--- Start Extract to read ---
Exploiting BERT End-to-End Aspect-Based Sentiment Analysis
- Pre-trained embedding layer: Conversational RuBERT, Russian, cased, 12-layer, 768-hidden, 12-heads, 180M parameters huggingface, docs.
- Task-specific layer:
- Linear
- Recurrent Neural Networks (GRU)
- Self-Attention Networks (SAN, TFM)
- Conditional Random Fields (CRF)
You have a sentence like this:
Средняя продолжительность жизни в рэфии 63 года у мужиков пенсия в 65 ... .травят едой из монеток и ENT соевой и пальмовой .рэфия занимает первое место среди стран третьего мира по смертности от сердечно сосудистых заболеваний .ни вывозит сердечко говноеды из эрзац продуктов отложение бляшек в виде холестерина херакс и тромб
Which contains a special token ENT. This token masks our point-of-interest, an aspect for which we should determine its sentiment using other tokens as a context. For this particular example, you can clearly determine that ENT was used in negative sense (that's obvious - the whole sentence is depressingly negative).
--- End Extract to read ---
_Written problem_.
Please mark each statement below yes or no according to the text on aspect-based sentiment analysis, and quote the exact words of that text that settle it.
1. The pre-trained embedding layer uses a cased model with 12 layers.
2. The ENT token stands for the aspect whose sentiment has to be determined.
3. In the example sentence, ENT is used in a positive sense.
The records that come next are separate material and have no connection to the text on aspect-based sentiment analysis.
--- Start Supplied material ---
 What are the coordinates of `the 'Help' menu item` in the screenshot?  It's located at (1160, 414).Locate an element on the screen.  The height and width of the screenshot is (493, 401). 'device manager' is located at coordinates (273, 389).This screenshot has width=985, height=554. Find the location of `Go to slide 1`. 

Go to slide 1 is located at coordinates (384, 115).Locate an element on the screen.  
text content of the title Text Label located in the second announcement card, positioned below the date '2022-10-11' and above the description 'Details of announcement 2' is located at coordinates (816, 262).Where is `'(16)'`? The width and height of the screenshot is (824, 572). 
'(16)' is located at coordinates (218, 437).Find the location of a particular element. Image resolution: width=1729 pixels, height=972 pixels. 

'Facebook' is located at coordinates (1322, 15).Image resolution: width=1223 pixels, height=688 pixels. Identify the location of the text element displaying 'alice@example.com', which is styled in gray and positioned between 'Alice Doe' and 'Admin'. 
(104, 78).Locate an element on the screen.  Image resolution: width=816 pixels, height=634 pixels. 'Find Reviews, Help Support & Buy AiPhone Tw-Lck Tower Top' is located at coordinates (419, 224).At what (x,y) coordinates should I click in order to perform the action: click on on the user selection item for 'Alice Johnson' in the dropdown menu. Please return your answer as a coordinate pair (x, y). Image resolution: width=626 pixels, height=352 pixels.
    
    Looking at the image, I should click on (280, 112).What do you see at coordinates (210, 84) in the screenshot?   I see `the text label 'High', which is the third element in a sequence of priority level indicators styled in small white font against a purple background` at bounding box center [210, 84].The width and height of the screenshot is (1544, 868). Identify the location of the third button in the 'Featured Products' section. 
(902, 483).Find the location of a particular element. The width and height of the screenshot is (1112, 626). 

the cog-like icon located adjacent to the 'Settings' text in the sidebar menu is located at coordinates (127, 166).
--- End Supplied material ---
_Exercise solution_.
1. Yes: "Conversational RuBERT, Russian, cased, 12-layer"
2. Yes: "This token masks our point-of-interest, an aspect for which we should determine its sentiment"
3. No: "you can clearly determine that ENT was used in negative sense"